On another occasion, Mr. Adams expressed himself on the subject of internal improvements in the following manner:—
"The question of the power of Congress to authorize the making of internal improvements, is, in other words, a question whether the people of this Union, in forming their common social compact, as avowedly for the purpose of promoting their general welfare, have performed their work in a manner so ineffably stupid as to deny themselves the means of bettering their own condition. I have too much respect for the intellect of my country to believe it. The first object of human association is the improvement of the condition of the associated. Roads and canals are among the most essential means of improving the condition of nations. And a people which should deliberately, by the organization of its authorized power, deprive itself of the faculty of multiplying its own blessings, would be as wise as a creator who should undertake to constitute a human being without a heart."
In addition to other claims, the friends of Mr. Adams urged his elevation to the presidency on the ground of locality. During the thirty-six years which had passed since the adoption of the constitution, the General Government had been administered but four years by a northern President. It was insisted with much force that the southern portion of the Republic had thus far exerted a disproportionate influence in the executive department of the nation. While the north, although far the most populous, and contributing much the largest portion of the means for defraying the national expenditures, would not claim to monopolize an undue degree of power in controlling the measures of administration, yet it could justly insist that its demands for an equitable share of influence should be heeded. These suggestions unquestionably possessed a weight in the minds of the people, favorable to the prospects of Mr. Adams.

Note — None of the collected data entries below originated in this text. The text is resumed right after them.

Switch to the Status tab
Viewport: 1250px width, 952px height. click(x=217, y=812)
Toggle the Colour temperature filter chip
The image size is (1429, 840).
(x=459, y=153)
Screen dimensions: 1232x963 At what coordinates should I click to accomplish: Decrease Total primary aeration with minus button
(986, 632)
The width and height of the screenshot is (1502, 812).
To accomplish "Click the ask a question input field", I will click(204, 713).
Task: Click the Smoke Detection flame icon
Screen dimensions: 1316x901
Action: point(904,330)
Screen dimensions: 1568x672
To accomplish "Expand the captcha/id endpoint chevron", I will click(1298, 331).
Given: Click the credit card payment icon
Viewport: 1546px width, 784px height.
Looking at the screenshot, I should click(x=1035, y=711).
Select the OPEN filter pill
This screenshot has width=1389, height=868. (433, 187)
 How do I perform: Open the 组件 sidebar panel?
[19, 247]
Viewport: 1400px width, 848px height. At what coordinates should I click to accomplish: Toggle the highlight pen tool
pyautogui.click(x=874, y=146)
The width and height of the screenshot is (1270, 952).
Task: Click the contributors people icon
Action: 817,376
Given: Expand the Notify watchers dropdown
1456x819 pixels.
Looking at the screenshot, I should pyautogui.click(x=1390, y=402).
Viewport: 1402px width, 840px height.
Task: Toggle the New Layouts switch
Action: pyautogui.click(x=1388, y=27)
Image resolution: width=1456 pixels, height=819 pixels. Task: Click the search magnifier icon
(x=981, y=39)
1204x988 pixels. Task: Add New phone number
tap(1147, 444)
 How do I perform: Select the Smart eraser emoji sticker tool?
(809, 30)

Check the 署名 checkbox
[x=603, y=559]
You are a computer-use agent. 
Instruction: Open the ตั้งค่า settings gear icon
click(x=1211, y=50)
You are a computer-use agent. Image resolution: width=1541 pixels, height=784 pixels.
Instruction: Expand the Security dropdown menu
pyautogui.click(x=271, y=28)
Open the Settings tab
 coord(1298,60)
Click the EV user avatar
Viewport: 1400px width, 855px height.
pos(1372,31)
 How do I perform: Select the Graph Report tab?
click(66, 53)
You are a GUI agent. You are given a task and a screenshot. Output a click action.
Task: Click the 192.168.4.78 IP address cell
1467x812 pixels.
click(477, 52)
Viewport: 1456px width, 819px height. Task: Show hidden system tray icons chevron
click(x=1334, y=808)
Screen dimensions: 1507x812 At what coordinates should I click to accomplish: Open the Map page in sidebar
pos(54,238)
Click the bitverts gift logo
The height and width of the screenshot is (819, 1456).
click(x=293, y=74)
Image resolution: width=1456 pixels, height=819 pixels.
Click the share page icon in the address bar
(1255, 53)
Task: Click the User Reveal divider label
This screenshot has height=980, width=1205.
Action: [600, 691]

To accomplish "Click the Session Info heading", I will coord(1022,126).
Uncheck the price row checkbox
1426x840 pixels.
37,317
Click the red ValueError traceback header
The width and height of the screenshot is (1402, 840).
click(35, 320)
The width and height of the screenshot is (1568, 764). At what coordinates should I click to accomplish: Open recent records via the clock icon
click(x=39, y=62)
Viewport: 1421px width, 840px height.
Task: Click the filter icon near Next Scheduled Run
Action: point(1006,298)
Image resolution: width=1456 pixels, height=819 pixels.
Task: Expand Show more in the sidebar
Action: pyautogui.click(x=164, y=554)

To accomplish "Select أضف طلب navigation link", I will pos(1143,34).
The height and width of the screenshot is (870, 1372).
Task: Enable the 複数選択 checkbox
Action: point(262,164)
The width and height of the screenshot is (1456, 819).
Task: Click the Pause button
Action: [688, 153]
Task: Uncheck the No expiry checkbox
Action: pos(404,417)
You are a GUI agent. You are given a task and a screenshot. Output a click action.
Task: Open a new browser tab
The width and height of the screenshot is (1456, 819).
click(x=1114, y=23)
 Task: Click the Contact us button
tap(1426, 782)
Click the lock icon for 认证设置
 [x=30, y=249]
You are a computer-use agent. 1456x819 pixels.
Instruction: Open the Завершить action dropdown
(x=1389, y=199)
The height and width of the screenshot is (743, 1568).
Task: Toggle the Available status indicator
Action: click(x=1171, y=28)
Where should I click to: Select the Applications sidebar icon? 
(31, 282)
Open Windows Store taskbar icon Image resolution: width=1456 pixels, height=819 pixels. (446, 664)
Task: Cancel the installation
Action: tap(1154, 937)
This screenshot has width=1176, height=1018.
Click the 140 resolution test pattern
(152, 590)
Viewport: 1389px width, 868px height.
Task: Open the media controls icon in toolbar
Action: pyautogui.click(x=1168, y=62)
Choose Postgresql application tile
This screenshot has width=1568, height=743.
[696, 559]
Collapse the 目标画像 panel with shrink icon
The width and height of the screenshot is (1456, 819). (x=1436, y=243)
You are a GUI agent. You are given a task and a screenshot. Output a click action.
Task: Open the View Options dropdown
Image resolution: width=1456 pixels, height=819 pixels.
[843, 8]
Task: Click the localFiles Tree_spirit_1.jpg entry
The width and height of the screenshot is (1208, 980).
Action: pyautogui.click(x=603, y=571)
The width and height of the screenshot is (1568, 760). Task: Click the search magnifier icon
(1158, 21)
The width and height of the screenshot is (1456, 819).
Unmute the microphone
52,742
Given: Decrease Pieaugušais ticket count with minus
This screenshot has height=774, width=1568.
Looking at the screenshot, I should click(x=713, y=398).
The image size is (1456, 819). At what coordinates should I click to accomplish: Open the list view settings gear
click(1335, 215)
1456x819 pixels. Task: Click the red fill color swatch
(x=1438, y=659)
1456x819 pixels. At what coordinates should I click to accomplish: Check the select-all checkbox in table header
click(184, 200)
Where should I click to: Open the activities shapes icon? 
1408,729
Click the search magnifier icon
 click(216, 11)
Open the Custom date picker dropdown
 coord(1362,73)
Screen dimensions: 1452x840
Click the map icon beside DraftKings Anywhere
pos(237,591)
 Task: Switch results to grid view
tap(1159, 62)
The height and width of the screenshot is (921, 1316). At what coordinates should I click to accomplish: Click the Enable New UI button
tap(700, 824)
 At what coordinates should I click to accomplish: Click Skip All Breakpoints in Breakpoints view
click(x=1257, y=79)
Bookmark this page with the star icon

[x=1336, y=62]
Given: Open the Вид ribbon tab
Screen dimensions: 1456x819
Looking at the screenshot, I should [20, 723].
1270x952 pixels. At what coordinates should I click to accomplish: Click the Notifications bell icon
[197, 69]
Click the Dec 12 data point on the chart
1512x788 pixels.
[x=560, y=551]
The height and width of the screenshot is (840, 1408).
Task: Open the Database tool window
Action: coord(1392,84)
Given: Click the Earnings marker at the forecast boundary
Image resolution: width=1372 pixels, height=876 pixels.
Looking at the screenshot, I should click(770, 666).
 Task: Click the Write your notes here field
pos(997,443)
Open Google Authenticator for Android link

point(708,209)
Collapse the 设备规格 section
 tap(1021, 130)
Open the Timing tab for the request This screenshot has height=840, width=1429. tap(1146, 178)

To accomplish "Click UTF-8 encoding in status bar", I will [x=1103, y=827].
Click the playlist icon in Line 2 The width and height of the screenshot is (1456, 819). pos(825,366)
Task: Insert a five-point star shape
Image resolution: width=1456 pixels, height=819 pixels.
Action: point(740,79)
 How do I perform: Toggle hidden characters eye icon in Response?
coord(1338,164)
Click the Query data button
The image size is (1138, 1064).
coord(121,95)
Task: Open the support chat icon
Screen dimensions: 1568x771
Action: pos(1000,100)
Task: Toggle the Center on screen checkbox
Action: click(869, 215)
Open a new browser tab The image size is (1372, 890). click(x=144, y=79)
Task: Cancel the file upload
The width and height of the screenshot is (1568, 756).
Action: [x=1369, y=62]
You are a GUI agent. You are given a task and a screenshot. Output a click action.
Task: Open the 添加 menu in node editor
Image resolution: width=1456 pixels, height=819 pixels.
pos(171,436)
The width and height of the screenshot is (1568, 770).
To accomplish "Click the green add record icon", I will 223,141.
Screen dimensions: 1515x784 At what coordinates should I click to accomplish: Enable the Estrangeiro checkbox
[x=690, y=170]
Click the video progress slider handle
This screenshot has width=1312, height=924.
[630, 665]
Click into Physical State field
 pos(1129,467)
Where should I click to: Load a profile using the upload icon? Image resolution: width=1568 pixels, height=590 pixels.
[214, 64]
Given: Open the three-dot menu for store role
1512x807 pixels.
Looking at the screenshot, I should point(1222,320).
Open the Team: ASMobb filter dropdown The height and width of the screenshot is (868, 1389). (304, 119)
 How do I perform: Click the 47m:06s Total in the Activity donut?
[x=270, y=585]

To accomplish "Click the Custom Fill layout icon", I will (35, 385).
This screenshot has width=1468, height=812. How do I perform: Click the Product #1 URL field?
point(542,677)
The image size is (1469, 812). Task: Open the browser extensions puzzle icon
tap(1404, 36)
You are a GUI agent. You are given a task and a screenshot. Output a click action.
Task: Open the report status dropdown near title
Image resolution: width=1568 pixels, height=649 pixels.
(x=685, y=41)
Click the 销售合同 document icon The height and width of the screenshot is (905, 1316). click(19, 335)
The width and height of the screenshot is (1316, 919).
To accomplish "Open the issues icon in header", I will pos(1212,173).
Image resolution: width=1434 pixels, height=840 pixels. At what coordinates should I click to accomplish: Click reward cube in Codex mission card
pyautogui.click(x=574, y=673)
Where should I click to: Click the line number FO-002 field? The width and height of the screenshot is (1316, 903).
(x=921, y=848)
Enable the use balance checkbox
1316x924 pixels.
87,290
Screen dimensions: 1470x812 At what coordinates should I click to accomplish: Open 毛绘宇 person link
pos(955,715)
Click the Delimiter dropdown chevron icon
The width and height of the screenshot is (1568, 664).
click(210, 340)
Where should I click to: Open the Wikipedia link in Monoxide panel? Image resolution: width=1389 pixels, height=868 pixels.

The Presidential campaign of 1824, was more spirited and exciting than any that had taken place since the first election of Mr. Jefferson. It was novel in the number of candidates presented for the suffrages of the people, and was conducted with great zeal and vigor by the friends of the different aspirants. Strictly speaking, it could not be called a party contest. Mr. Monroe's wise and prudent administration had obliterated party lines, and left a very general unanimity of sentiment on political principles and measures, throughout the Union. The various candidates— Adams, Jackson, Clay, Crawford—all subscribed, substantially, to the same political creed, and entertained similar views as to the principles on which the General Government should be administered. The struggle was a personal and sectional one, more than of a party nature.